Note: This section is just cataloging the crap I went through.  Skip ahead if you don’t care.

The first step was to automate generation of the phabricator.conf I feed to Supervisor.  The configuration with only 6 processes ended up being enormous, and all of these subprocesses needed to be added to a phabricator group so it wasn’t a nightmare to restart everything after an update.  I ended up writing a simple Python script to do this, configured by a simple YAML file.  This ended up being the easy part.

The next stage was figuring out how the hell to get Supervisor to launch a process without hacking it and breaking everything.  Unfortunately, like most opensource projects, Phabricator and libphutil have little to no up-to-date internal documentation, but thankfully, the code is well-organized and easy to browse.  I also ran phd a few times after chucking var_dump() into a few places, particularly to grab the JSON I mention below.

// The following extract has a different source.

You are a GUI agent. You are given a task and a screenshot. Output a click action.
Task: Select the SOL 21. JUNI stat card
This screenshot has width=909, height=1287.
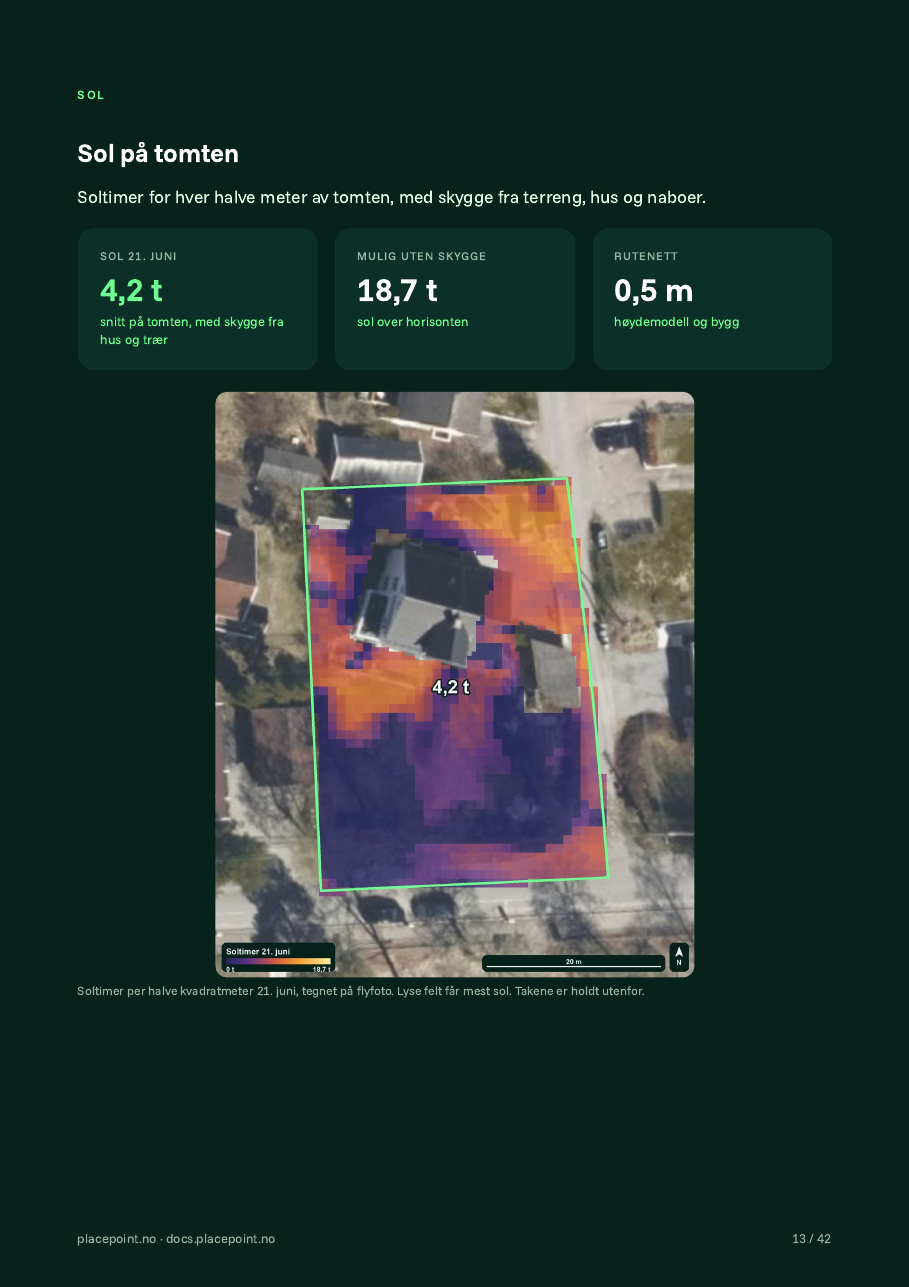[197, 299]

One of the new annoying things that the new daemon API does is feed configuration to the daemon via STDIN.  I suspect this is because some downstream project needed to feed in a buttload of configuration data.  Why they don’t just use a configuration file is beyond me, especially when they do actually write the configuration to a temporary file and then pipe that in via a small passthrough bash script.  But who am I to question Facebook?  In the end, this configuration data is fairly simple JSON that’s piped to scripts/daemons/launch_daemon.php:

{"daemons": [{"class": "PhabricatorBot", "argv": [".../config.json"]}], "piddir": "/var/run/phd/pid"}

So, clearly three major things are in this configuration:  The PHP class of the daemon to run, any arguments we want to pass to it, and which directory to store the PID file in.

Now, here’s the problem:  Supervisor does not like STDIN.  If your process wants something from you, it will lock up the entire supervisord process, requiring you to kill it.  There are no configuration options around this, and no plans to add such a thing, as far as I can tell.

So, like a good programmer, I hacked my way around it:  I added a simple shell script wrapper that takes the configuration file we wrote with the python script as an argument, and then pipes it to launch_daemon.php.  As far as supervisord is concerned, STDIN doesn’t exist.

After testing, everything worked fine.

The Goodies

Now, you’re not here to listen to me yammer on about the work I did.  You just want the good stuff, so here you go.

Simply clone this somewhere and follow the handy README.

WARNING: Keep in mind that Phabricator daemons running under Supervisor are completely unsupported and experimental, so do not run to #phabricator crying if something implodes.